Your instructions
The expected reply is all of the data, returned exactly.
######
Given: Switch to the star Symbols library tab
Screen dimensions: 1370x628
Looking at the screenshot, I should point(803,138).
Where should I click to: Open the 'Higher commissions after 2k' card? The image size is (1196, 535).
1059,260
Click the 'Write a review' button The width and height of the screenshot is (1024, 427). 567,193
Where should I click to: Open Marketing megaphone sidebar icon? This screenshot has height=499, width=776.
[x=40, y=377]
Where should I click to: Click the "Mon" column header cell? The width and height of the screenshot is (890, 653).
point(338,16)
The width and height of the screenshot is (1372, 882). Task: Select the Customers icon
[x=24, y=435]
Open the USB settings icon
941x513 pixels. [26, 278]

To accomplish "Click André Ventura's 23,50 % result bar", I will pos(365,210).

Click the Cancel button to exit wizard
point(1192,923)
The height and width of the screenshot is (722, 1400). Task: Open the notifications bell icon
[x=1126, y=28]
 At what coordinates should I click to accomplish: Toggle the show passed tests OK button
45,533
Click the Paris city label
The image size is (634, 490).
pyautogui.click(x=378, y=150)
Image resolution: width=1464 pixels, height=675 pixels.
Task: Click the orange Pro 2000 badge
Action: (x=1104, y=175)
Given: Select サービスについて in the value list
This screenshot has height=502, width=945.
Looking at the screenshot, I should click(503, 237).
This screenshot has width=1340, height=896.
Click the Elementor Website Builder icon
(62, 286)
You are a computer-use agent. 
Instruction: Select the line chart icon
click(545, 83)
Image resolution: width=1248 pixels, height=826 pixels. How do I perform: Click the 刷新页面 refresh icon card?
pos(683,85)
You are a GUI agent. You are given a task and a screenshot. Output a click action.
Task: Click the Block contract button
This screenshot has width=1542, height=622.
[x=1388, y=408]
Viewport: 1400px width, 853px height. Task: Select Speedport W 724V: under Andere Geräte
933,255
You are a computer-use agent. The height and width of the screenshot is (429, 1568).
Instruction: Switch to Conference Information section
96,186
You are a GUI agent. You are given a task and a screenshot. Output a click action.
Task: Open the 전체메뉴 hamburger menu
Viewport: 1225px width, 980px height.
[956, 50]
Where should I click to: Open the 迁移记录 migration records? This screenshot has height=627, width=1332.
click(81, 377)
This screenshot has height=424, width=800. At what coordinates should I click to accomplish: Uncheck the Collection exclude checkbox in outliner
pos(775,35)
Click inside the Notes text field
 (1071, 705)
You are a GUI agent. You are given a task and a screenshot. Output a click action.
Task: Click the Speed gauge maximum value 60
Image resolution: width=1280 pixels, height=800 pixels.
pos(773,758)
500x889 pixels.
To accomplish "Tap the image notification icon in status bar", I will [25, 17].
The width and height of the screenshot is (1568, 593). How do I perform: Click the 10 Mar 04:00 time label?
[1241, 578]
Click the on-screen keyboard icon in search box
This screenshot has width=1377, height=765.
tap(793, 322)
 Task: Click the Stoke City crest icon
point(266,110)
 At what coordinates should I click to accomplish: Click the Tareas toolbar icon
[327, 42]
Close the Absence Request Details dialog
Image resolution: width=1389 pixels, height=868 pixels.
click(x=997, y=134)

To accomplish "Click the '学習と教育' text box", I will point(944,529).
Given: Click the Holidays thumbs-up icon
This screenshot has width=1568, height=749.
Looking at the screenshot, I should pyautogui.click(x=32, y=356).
######
Problem solution
Given: Switch to the star Symbols library tab
Screen dimensions: 1370x628
Looking at the screenshot, I should point(803,138).
Where should I click to: Open the 'Higher commissions after 2k' card? The image size is (1196, 535).
1059,260
Click the 'Write a review' button The width and height of the screenshot is (1024, 427). 567,193
Where should I click to: Open Marketing megaphone sidebar icon? This screenshot has height=499, width=776.
[x=40, y=377]
Where should I click to: Click the "Mon" column header cell? The width and height of the screenshot is (890, 653).
point(338,16)
The width and height of the screenshot is (1372, 882). Task: Select the Customers icon
[x=24, y=435]
Open the USB settings icon
941x513 pixels. [26, 278]

To accomplish "Click André Ventura's 23,50 % result bar", I will pos(365,210).

Click the Cancel button to exit wizard
point(1192,923)
The height and width of the screenshot is (722, 1400). Task: Open the notifications bell icon
[x=1126, y=28]
 At what coordinates should I click to accomplish: Toggle the show passed tests OK button
45,533
Click the Paris city label
The image size is (634, 490).
pyautogui.click(x=378, y=150)
Image resolution: width=1464 pixels, height=675 pixels.
Task: Click the orange Pro 2000 badge
Action: (x=1104, y=175)
Given: Select サービスについて in the value list
This screenshot has height=502, width=945.
Looking at the screenshot, I should click(503, 237).
This screenshot has width=1340, height=896.
Click the Elementor Website Builder icon
(62, 286)
You are a computer-use agent. 
Instruction: Select the line chart icon
click(545, 83)
Image resolution: width=1248 pixels, height=826 pixels. How do I perform: Click the 刷新页面 refresh icon card?
pos(683,85)
You are a GUI agent. You are given a task and a screenshot. Output a click action.
Task: Click the Block contract button
This screenshot has width=1542, height=622.
[x=1388, y=408]
Viewport: 1400px width, 853px height. Task: Select Speedport W 724V: under Andere Geräte
933,255
You are a computer-use agent. The height and width of the screenshot is (429, 1568).
Instruction: Switch to Conference Information section
96,186
You are a GUI agent. You are given a task and a screenshot. Output a click action.
Task: Open the 전체메뉴 hamburger menu
Viewport: 1225px width, 980px height.
[956, 50]
Where should I click to: Open the 迁移记录 migration records? This screenshot has height=627, width=1332.
click(81, 377)
This screenshot has height=424, width=800. At what coordinates should I click to accomplish: Uncheck the Collection exclude checkbox in outliner
pos(775,35)
Click inside the Notes text field
 (1071, 705)
You are a GUI agent. You are given a task and a screenshot. Output a click action.
Task: Click the Speed gauge maximum value 60
Image resolution: width=1280 pixels, height=800 pixels.
pos(773,758)
500x889 pixels.
To accomplish "Tap the image notification icon in status bar", I will [25, 17].
The width and height of the screenshot is (1568, 593). How do I perform: Click the 10 Mar 04:00 time label?
[1241, 578]
Click the on-screen keyboard icon in search box
This screenshot has width=1377, height=765.
tap(793, 322)
 Task: Click the Stoke City crest icon
point(266,110)
 At what coordinates should I click to accomplish: Click the Tareas toolbar icon
[327, 42]
Close the Absence Request Details dialog
Image resolution: width=1389 pixels, height=868 pixels.
click(x=997, y=134)

To accomplish "Click the '学習と教育' text box", I will point(944,529).
Given: Click the Holidays thumbs-up icon
This screenshot has width=1568, height=749.
Looking at the screenshot, I should pyautogui.click(x=32, y=356).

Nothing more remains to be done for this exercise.